Scherzo ›Und wenn die Welt voll Teufel wär!‹

Von | 01.11.2025

Im Oktober 1922 instrumentierte Siegfried Wagner ein Scherzo, das den Titel trägt: UND WENN DIE WELT VOLL TEUFEL WÄR!, also ein Luther-Wort. Aber wie er den oberflächlichen Betrachter bei BRUDER LUSTIG irreführte, so auch hier. »Nicht an das alte Lutherwort sollen wir erinnert werden, der mit eiserner Faust mit den Teufeln der Hinterlist und Tücke abrechnete«, heißt es in einer von Siegfried Wagner autorisierten, wenn nicht gar von ihm selbst verfassten Werk-Einführung,

in diesem Scherzo haben wir es, wie schon sein Name sagt, mit all den kleinen, bösen Spukgesellen zu tun, die in der Dämmerung herumkribbeln und krabbeln und zwar nicht als einzelne, aber in ihrer Gesamtheit lästig werden. All die kleinen Alltagsnöte und Sorgen umschwirren den Menschen, der seinen Weg geradeaus geht. Zur linken und rechten schnakkert’s und gackert’s, höhnisch, listig, hier verstohlen, dort mit kecker Offenheit. Der unbekümmerte Mensch aber geht heilen Mutes seinen Weg, und wenn es ihm zu bunt wird, dann schlägt er schließlich einmal mit der Faust dazwischen, und vor seinem festen Willen müssen die kläglichen Stimmen allmählich verstummen. 

[…]

Dieses Scherzo in D-Dur teilt die Störfaktoren den Holzbläsern zu, die Streicher stehen für die Psyche des geplagten Menschen und die Blechbläser für seinen Willen.
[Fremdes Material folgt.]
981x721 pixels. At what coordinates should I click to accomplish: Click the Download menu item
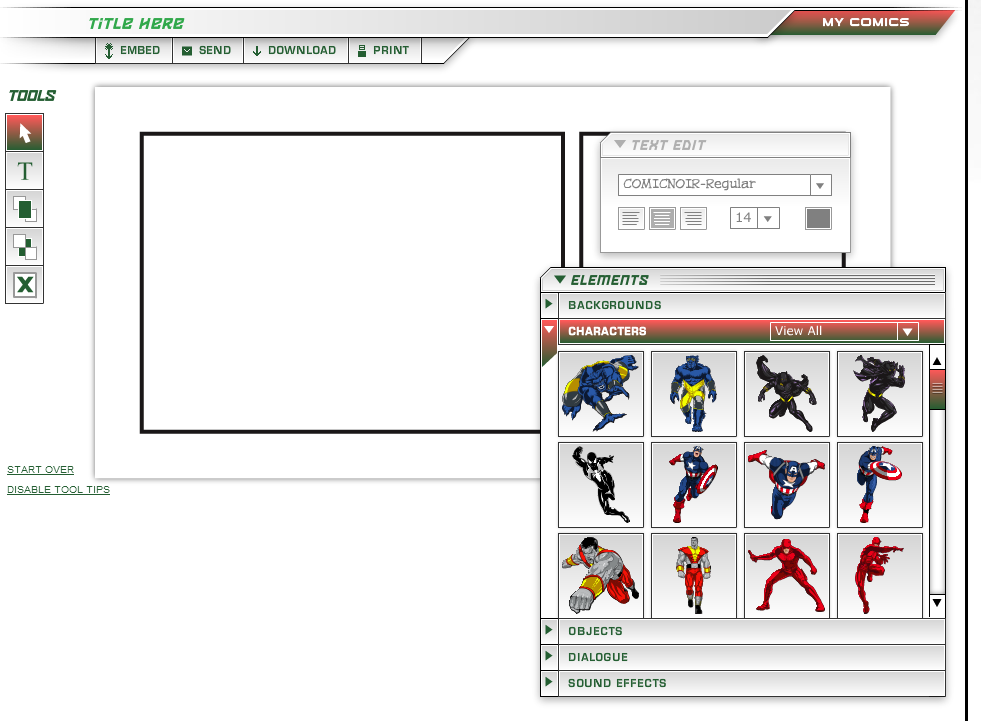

Natürlich dringen die Kobolde auch in die Psyche ein und führen dort ihr Eigenleben, lassen sich andererseits aber auch vom Willen des Menschen beeinflussen und schwingen dann in dessen Linie mit. Der Mittelteil des Scherzos, in F-Dur, schildert den Menschen als eine in sich ausgewogene Persönlichkeit, um die herum es aber dann doch zum Streit der Geister kommt, die sich in einem Fugato bekriegen. In der Durchführung werden beide Gedanken zusammen ausgeführt, und das Verstummen der Kobolde erfolgt letztlich nicht durch ein Besiegen, sondern durch eine Integration, was wohl soviel bedeutet, wie »mit sich selbst im reinen sein«. […]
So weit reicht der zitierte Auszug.